The Bank of Japan raised rates by 25 basis points to 1% — the highest in over 30 years — and the Nikkei hit 70,000 intraday, yet the yen barely moved. Markets had fully priced the hike; the real question is whether a second one comes this year.

01

Why did stocks rally on a rate hike?

The BOJ lifted its policy rate from 0.75% to 1%. The Nikkei touched 70,000 intraday on Tuesday and closed up 0.1% at 69,404.50.
This means → The hike itself was not a headwind — Tokyo Tanshi data showed a 99% probability priced in before the decision.
In plain terms = Everyone already knew it was coming. Once it landed, it was a classic "sell the rumor, buy the fact" move.
02

Why didn't the yen strengthen?

Rate hikes usually boost the domestic currency, but the yen weakened slightly from about 160.05 to about 160.15 against the dollar.
Matsui Securities analyst Sho Suzuki noted the statement carried no hawkish surprise, so the move flowed into equities, not the currency.
This means → The FX market cares less about "did they hike?" and more about "will they hike again?" — with no fresh hawkish signal, the yen had no catalyst to rise.
03

How likely is a second hike this year?

Tokyo Tanshi data showed a 32% probability of another hike in October, as of just before the decision.
State Street Asia-Pacific economist Krishna Bhimavarapu argued the BOJ may signal a second hike this year — and that signal would be critical for the yen.
This reflects a market in "one hike confirmed, second hike wait-and-see" mode.
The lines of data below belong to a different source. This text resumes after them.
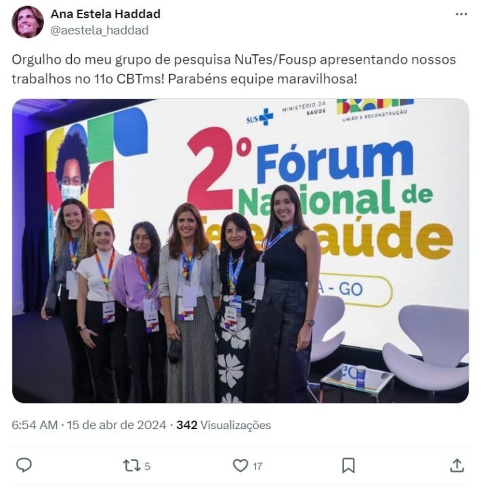Click the reply speech bubble icon
The width and height of the screenshot is (481, 488).
click(24, 465)
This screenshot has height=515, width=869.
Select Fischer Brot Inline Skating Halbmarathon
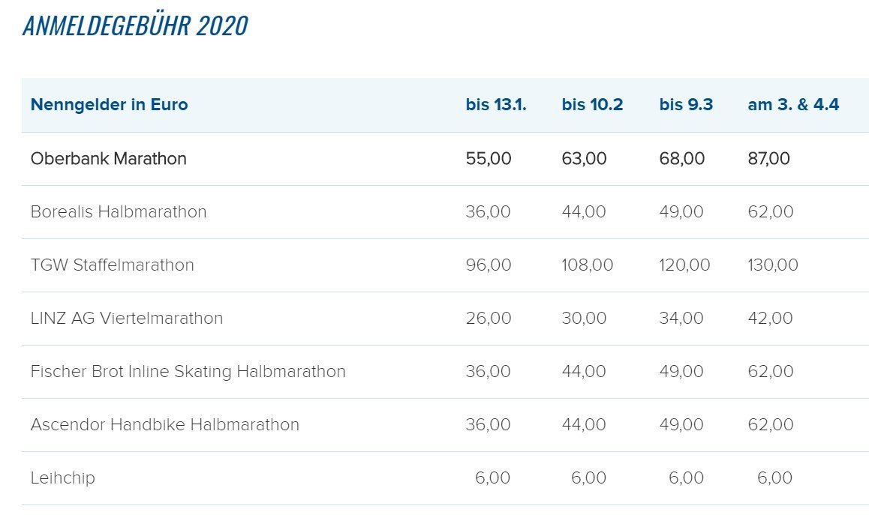click(x=188, y=372)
Deputy Governor Shinichi Uchida's afternoon press conference is the nearest signal window.
04

What other variables are in play?

The BOJ also announced it will pause its bond-purchase tapering in April 2027, meaning no further tightening of bond-market liquidity in the near term.
Oil remains a pressure point for the yen: WTI crude traded near $81 a barrel, below the March peak of $119 but still above the pre-war February average of roughly $65.
In plain terms = The higher oil goes, the larger Japan's import bill — and the more the yen is pulled toward weakness, even with rate hikes pushing the other way.

Content is for reference only, not financial advice.